Trapping Experiments

Alcohols are known to be very effective trapping agents for Brook-type silenes.[1] Thus, photolysis of acyltris(trimethylsilyl)silanes in the presence of MeOH to which a trace of weak base such as pyridine or Et3N has been added usually affords the 1,2-addition product across the Si=C double bond with the RO– group attached to silicon and the alcoholic H attached to carbon (Scheme 2). Earlier work on the photolysis of acylsilanes has shown that in the absence of base subsequent acid-catalyzed C–O or Si–O bond cleavage reactions of the initially formed trapping products occur, which lead to the formation of complex mixtures of “solvolysis” products.[30] The acid catalysts appeared to be byproducts of the photolysis reaction. In contrast to the behavior described in Scheme 2, photolysis of the cyclic acyl silanes 16a,b in 2.5/1 C6D6/MeOH gave only about 80% of the adducts 18a,b expected from trapping of the silenes 17a,b which already have been observed in the absence of trapping reagents. Rather surprisingly, about 20% of the cyclosiloxanes 20a,b was also obtained, which are the trapping products of the silenes 19a,b.

Scheme 2

Photolysis of Acyltris(trimethylsilyl)silanes in the Presence of Methanol

These results are presented in Scheme 3 and clearly indicate that photochemical rearrangement of acylcyclohexasilanes to species containing Si=C double bonds can occur in two different ways.
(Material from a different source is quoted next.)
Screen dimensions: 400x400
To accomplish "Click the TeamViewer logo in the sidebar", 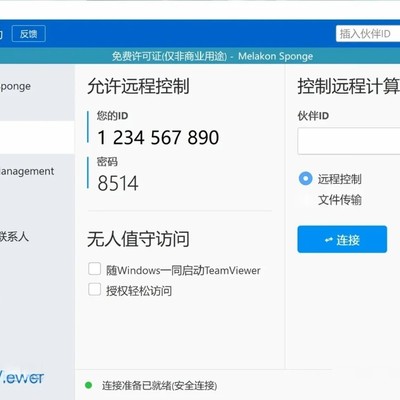I will (22, 377).
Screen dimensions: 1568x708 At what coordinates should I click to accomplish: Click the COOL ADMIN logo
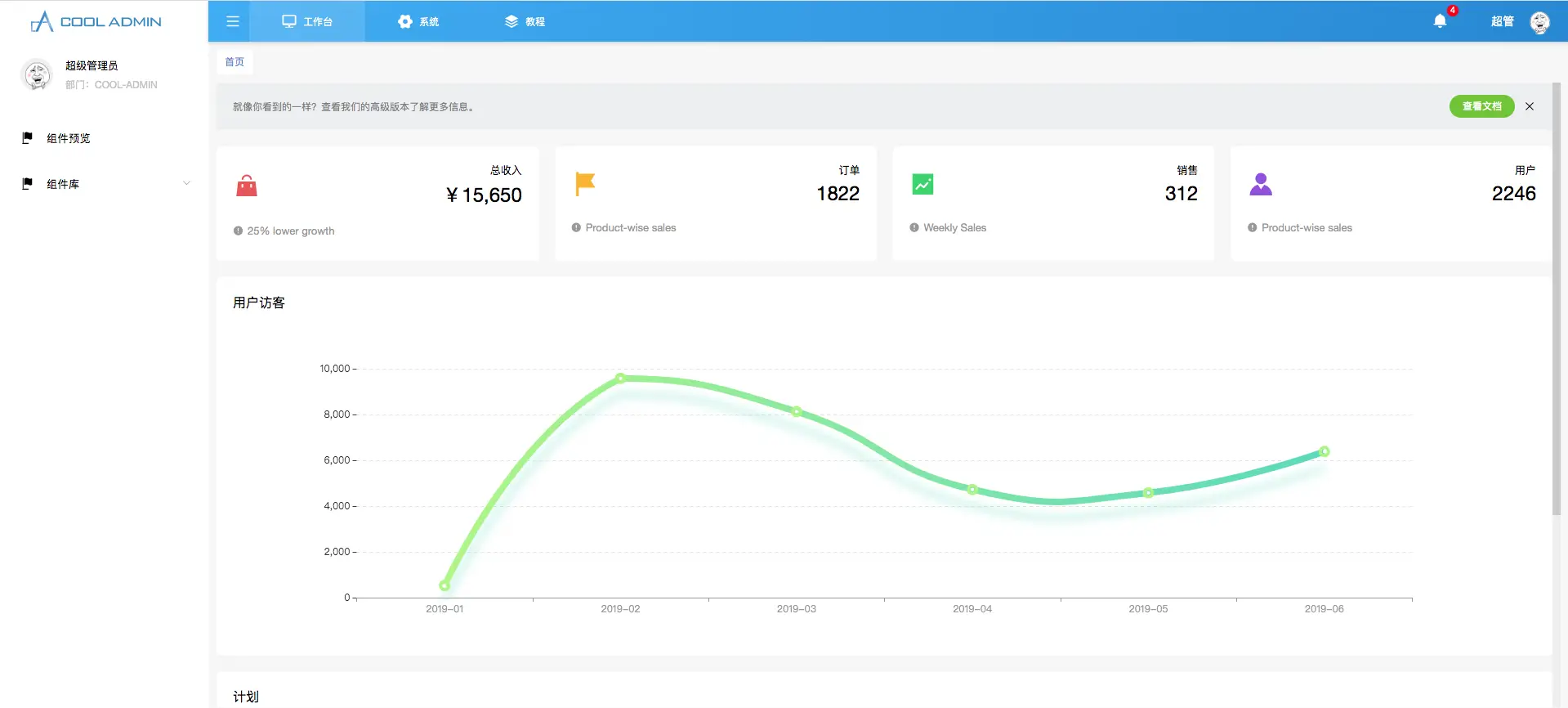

In addition to the “normal” Brook-type rearrangement including a 1,3-Si → O trimethylsilyl shift to give silenes 17a,b with exocyclic Si=C bonds (reaction path A), an unprecedented rearrangement takes place, including ring scission and a 1,3-Si → O dimethylsilyl shift with formation of the ring-enlarged silenes 19a,b with endocyclic Si=C double bonds (reaction path B). Likely the formation of 19a,b can be interpreted as arising from the molecular structure of the acyl silanes 16a,b, because reaction path B might become a favorable process, due to last but not least the close proximity of the carbonyl oxygen atom to the adjacent endocyclic Si–Si bonds already mentioned above (compare Figures 1 and 2). Furthermore, it is obvious that 19a,b are not stable under photolytic conditions in the absence of trapping reagents because they were not detected when the photolysis was carried out in pure hydrocarbon solvents.

Scheme 3

Photolysis of Acylcyclohexasilanes 16a,b in the Presence of Methanol/Et3N

Pure 18a and 20a could be isolated from the crude photolysis solution by column chromatography over silica gel with heptane as an eluant followed by crystallization from acetone. Pure 18b was obtained as the less soluble product from the mixture with 20b by repeated crystallization from acetone. Slightly impure crystals of 20b were isolated in low yield from the combined mother liquors after concentration and repeated crystallization from acetone at −30 °C. Nevertheless, the identity of the individual adducts 18a,b and 20a,b was established by NMR and high-resolution mass spectroscopy. Analytical data are summarized in the Experimental Section, and experimental 1H NMR spectra can be found in the Supporting Information. All adducts showed nine 29Si resonances, in line with the presence of nine magnetically inequivalent silicon atoms. For the six-membered cycles 18a,b four signals for the endocyclic SiMe2 groups between −32 and −41 ppm, two SiMe3 resonances near −6 and −9 ppm, and one signal for the OSiMe3 group near +15 ppm were detected. The isomers 20a,b, in contrast, had three SiMe2 signals between −32 and −44 ppm and one signal for the OSiMe2 group at significantly lower field (∼+19 ppm), while three SiMe3 signals appeared near −8.5 (two signals) and −19 ppm. In 13C NMR eight lines appear at the high-field end of the spectra for the magnetically nonequivalent methyl groups attached to the endocyclic silicon atoms.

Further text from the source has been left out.